Whereas the other child was keen for more people to know about A–T:
‘Everyone who wants to learn about A–T. ‘[It’s for] everyone who would like to know more about my condition. […] I’m not worried if the information is shared with other people.’ [Child, 1].
Theme 2. Pack content
Parents and children expressed views about what information should be contained in the pack. Specific sections are noted in Table 1. Children strongly advocated a person-first approach as they wanted the first pages of the pack to include an ‘About Me’ section with personal information such as their name, age, family, friends, pets, clubs, hobbies, and their likes and dislikes:
‘My name, my age […], pictures of me […] … pictures with my friends […] My favourite things to do in my spare time. […] … people should know that everybody is equal.’ [Child, 1].
The children were keen to be seen first and foremost as typical children for their age, living a happy and full life, rather than a child with a health condition:
‘I hope that people with A–T have a happy life. […] ‘I’m very active. I do a lot of clubs.’ ‘… some writing about me. […] ‘You might need some help with your running and jumping […] things that might be trickier for everyone that has A–T.’ [Child, 2].
The children also thought it would be useful to have a section about the people who helped look after them:
‘About the doctors that you see. […] I see a bunch of nurses so maybe we could put them in there?’ [Child, 2].
Consistent with the record-keeping purpose of the pack, and in addition to including information about A–T, parents and children suggested that a healthcare section would be useful with subdivisions on current treatments and interventions, test results, appointments, letters, other health conditions and illnesses, and a section on allergies and specific dietary preferences such as information about “which doctors you might want to go to…what medicine you might need” [Child, 2]. Parents supported the importance of record keeping:
‘… definitely I would say medication, what they are taking with dates, reason why… when they are ill, how they’re ill. Is it a temperature, cough, or chest infection or whatever diarrhoea, and other things that can happen.’ [Mother, 4].

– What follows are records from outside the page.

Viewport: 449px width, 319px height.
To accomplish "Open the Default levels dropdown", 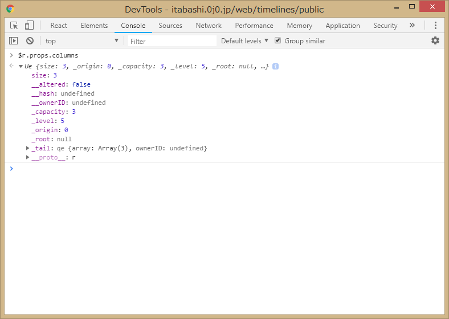I will (x=244, y=40).
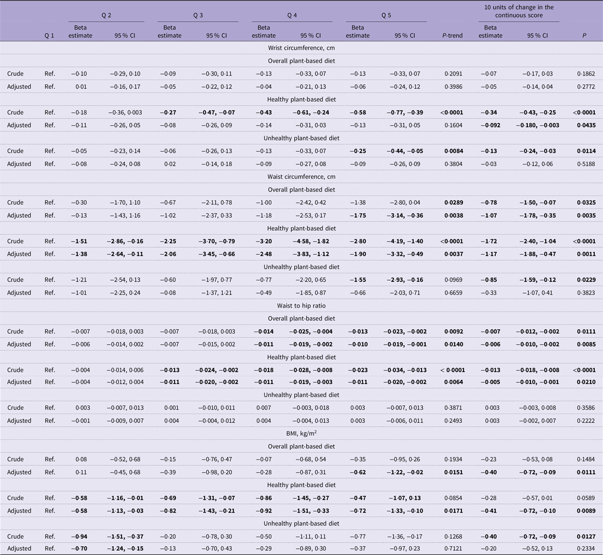Click the <0·0001 P-trend value for wrist Healthy crude

point(452,112)
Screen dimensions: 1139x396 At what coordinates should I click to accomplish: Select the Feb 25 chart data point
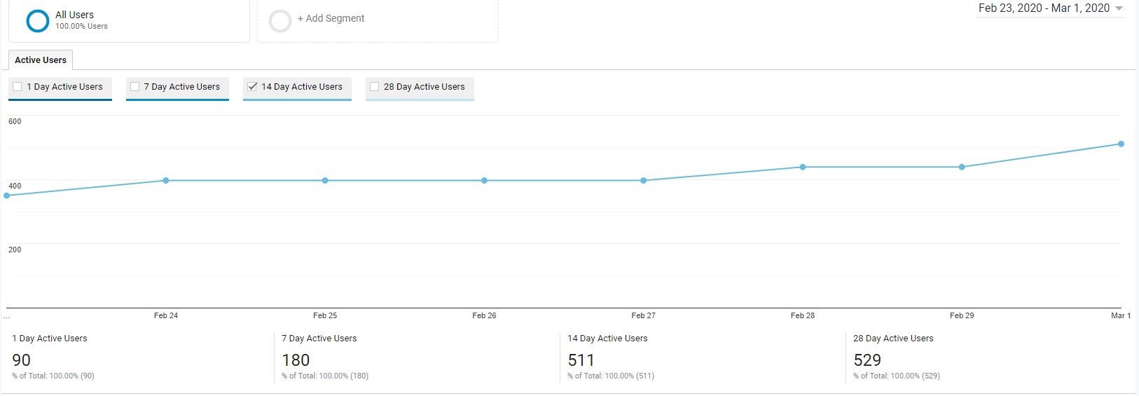tap(325, 181)
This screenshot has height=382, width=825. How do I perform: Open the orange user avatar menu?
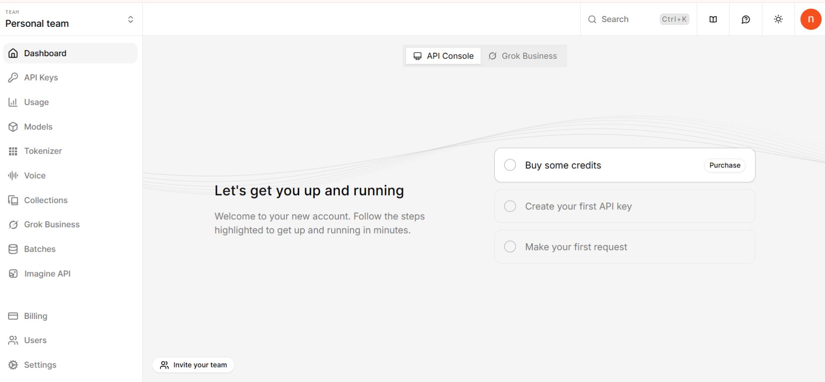point(810,19)
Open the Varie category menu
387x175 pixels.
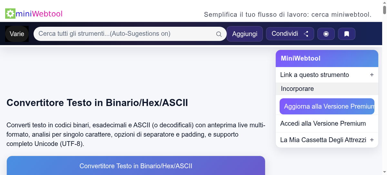[17, 34]
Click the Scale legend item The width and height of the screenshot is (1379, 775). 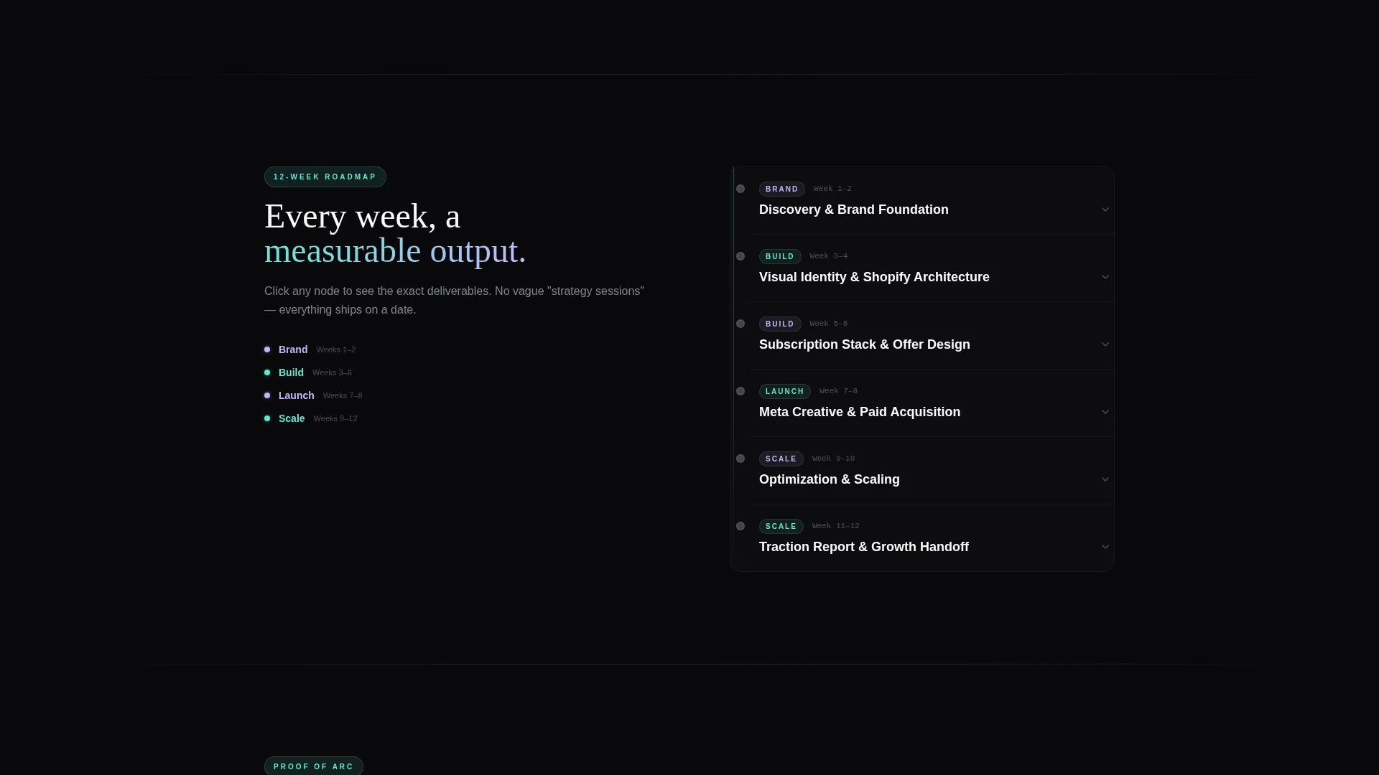[311, 418]
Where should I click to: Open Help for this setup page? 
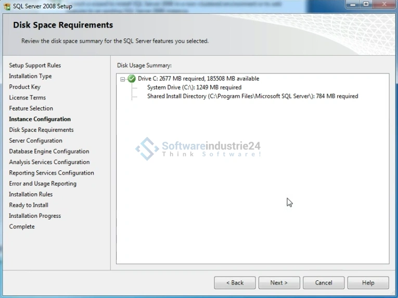tap(368, 282)
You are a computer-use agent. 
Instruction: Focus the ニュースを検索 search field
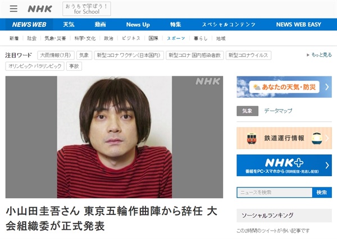[275, 192]
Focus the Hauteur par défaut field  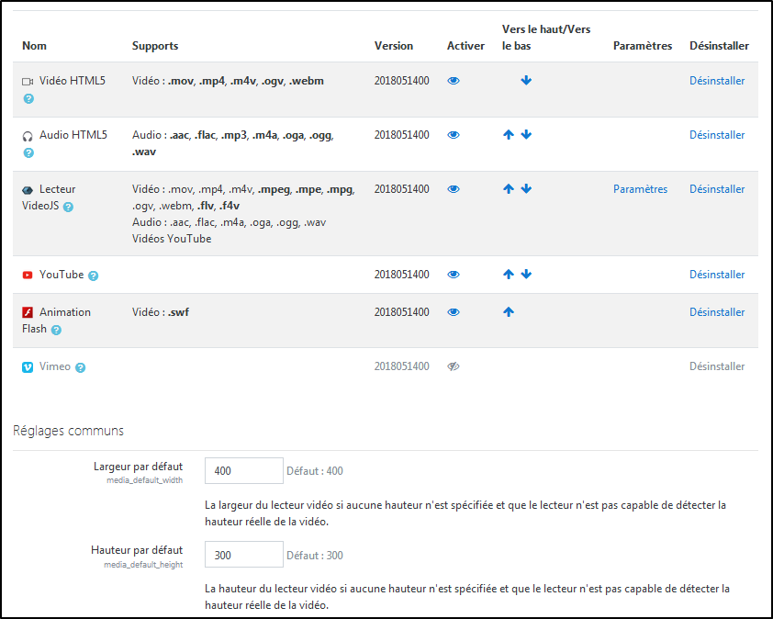coord(243,555)
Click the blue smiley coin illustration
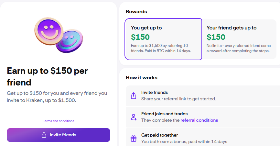The height and width of the screenshot is (146, 280). (70, 41)
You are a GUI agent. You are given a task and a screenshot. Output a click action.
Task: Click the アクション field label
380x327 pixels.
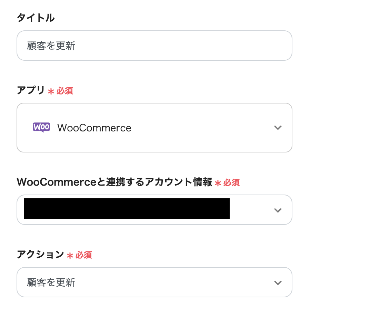[x=40, y=255]
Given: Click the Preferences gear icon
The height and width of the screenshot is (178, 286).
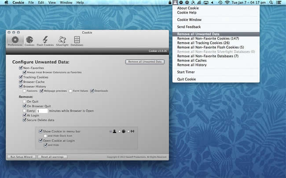Looking at the screenshot, I should 14,41.
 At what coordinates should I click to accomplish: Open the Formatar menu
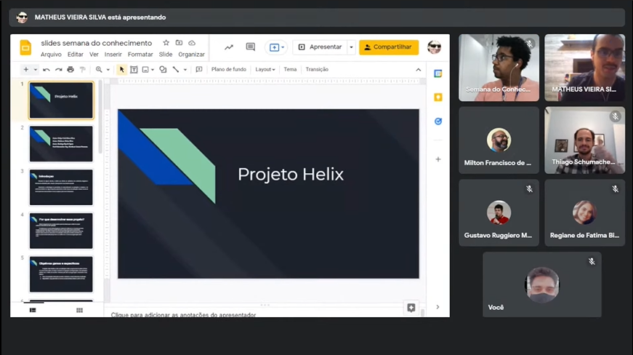[x=140, y=55]
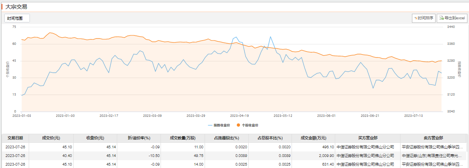Click the Excel icon in 导出到excel
Image resolution: width=469 pixels, height=168 pixels.
[441, 18]
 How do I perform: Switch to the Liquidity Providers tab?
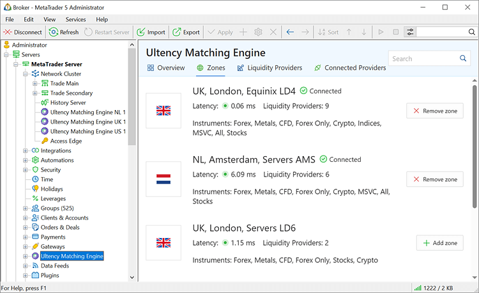pyautogui.click(x=269, y=68)
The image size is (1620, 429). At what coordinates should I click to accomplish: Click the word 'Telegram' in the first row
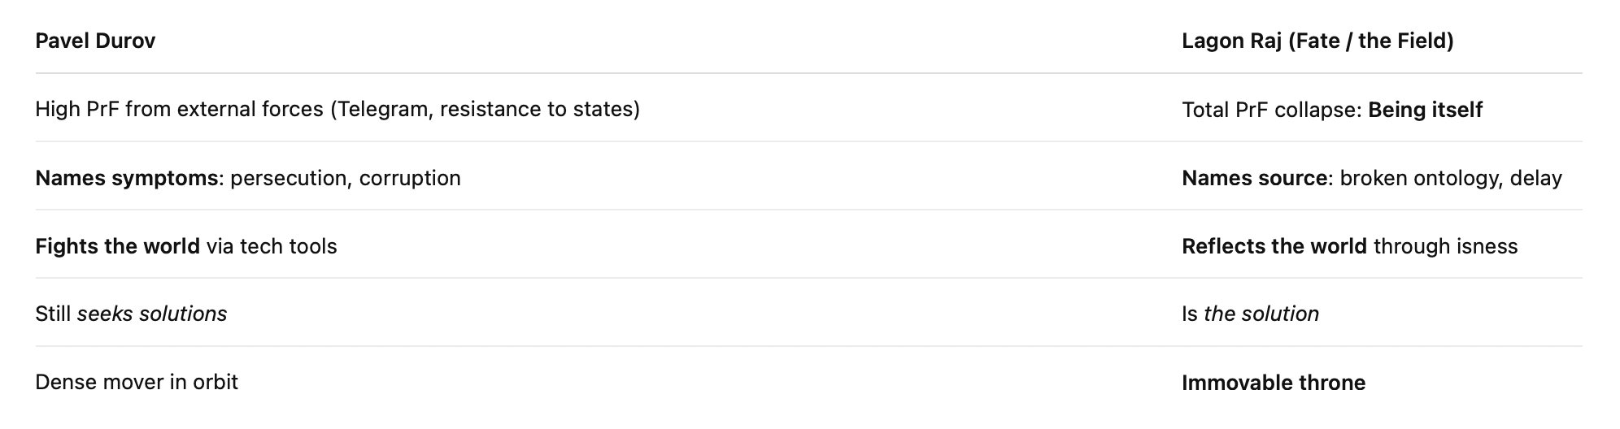tap(381, 110)
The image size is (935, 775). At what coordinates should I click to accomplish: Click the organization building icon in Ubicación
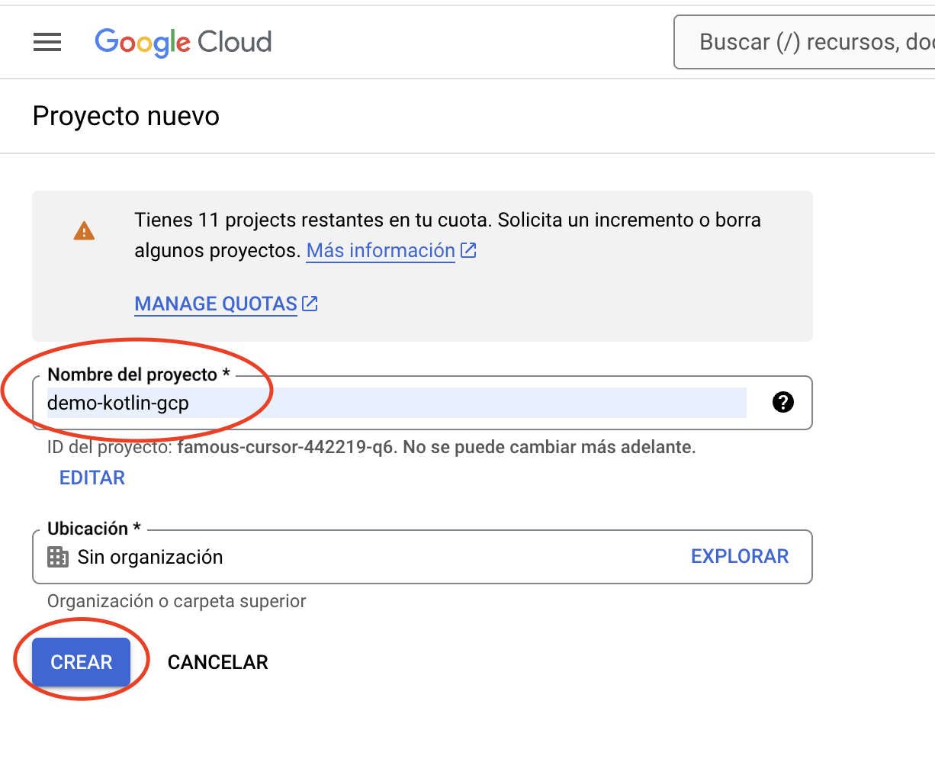[57, 557]
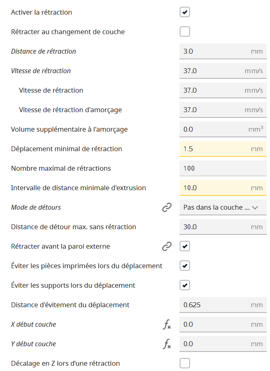Disable Éviter les pièces imprimées lors du déplacement

click(x=185, y=266)
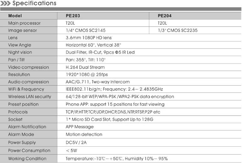Select the 1/3" CMOS SC2235 cell
The image size is (242, 163).
178,31
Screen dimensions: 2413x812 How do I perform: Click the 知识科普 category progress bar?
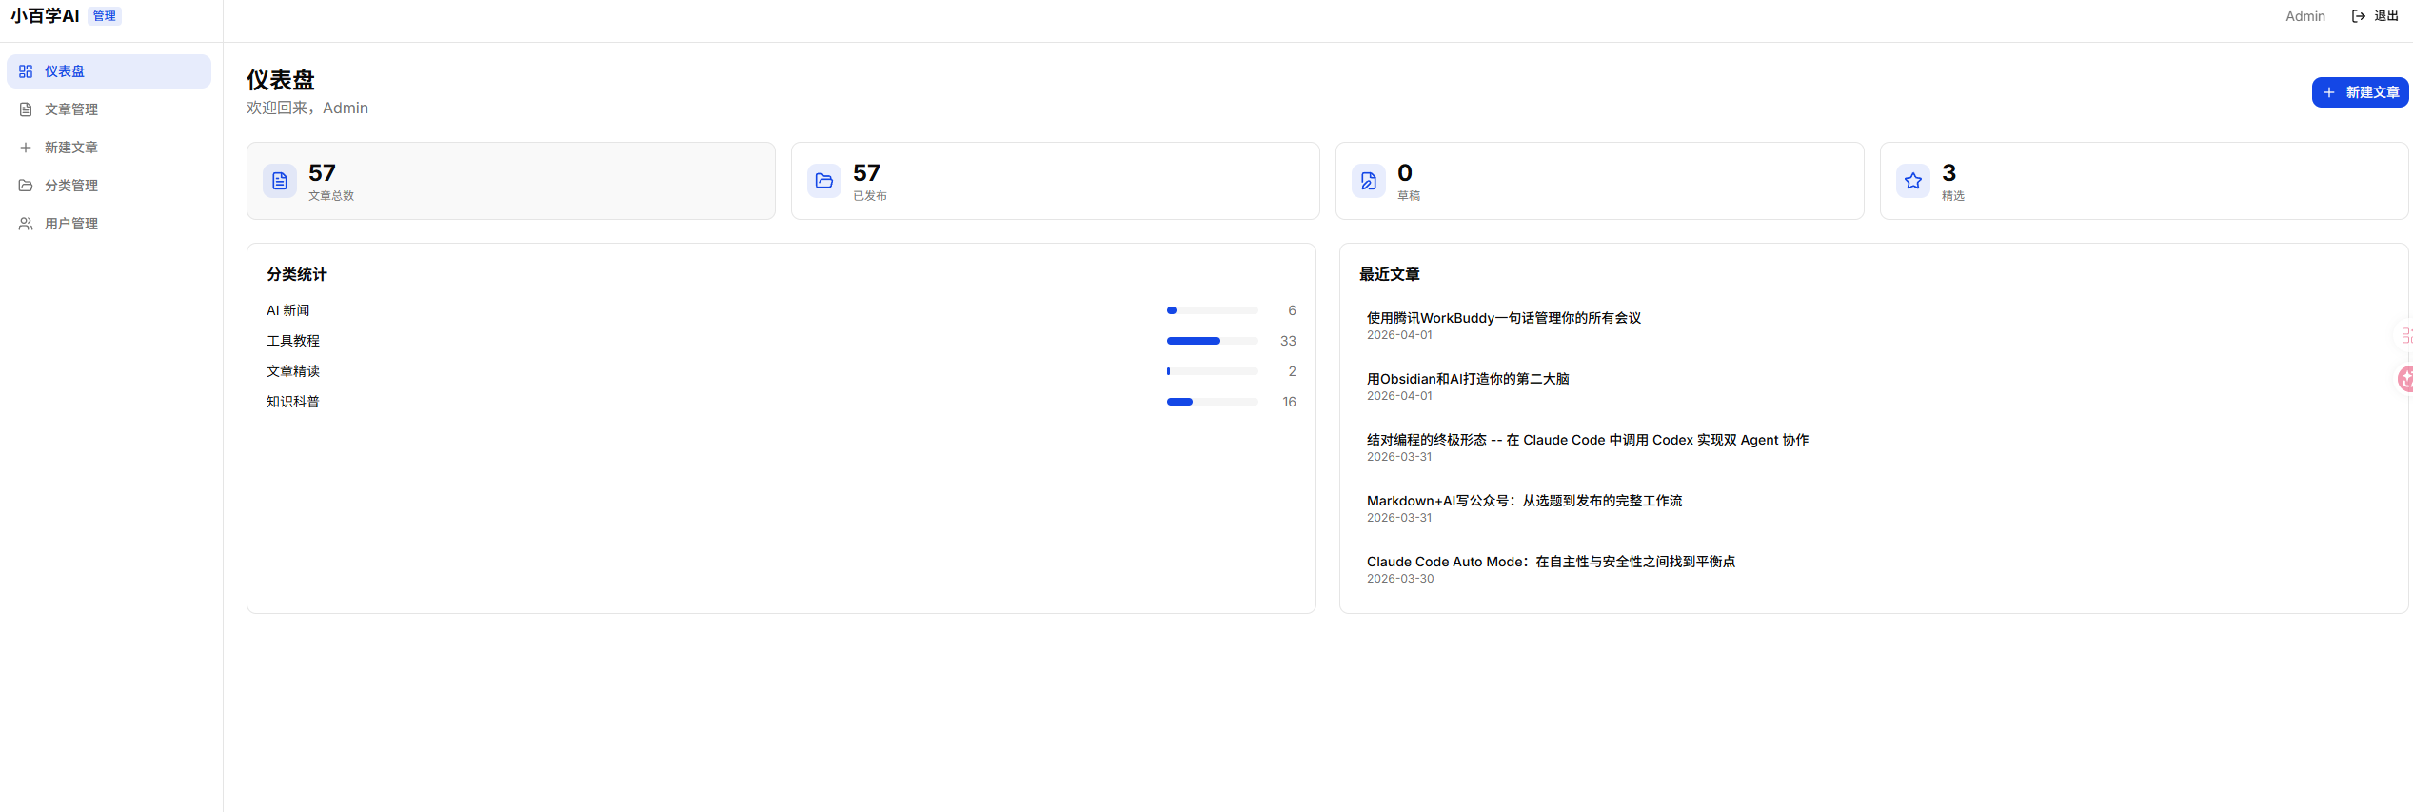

Exercise programmes prescribed by physiotherapists were also seen by parents and children as being an important component of the pack, to show:
‘how important exercise is, … some pictures of exercises that people might want to do.’ [Child, 1].
Another factor related to tracking effectiveness:
‘[the child] has exercises with the teacher [at] school and with therapists at the [clinic]. And in this pack maybe, we will be able to trace which of them is more effective and which is not because not all exercises change anything.’ [Mother, 1].
Parents also described other content that could add to the record-keeping and information storage purposes of the pack. These suggestions included adding in sections on research and involvement in medical trials, for example:
‘I’d love to see what sort of therapies are out there for things like breathing and lung capacity and all that kind of stuff. It’s not something we always find the time to do…I’d welcome that” [Father, 1].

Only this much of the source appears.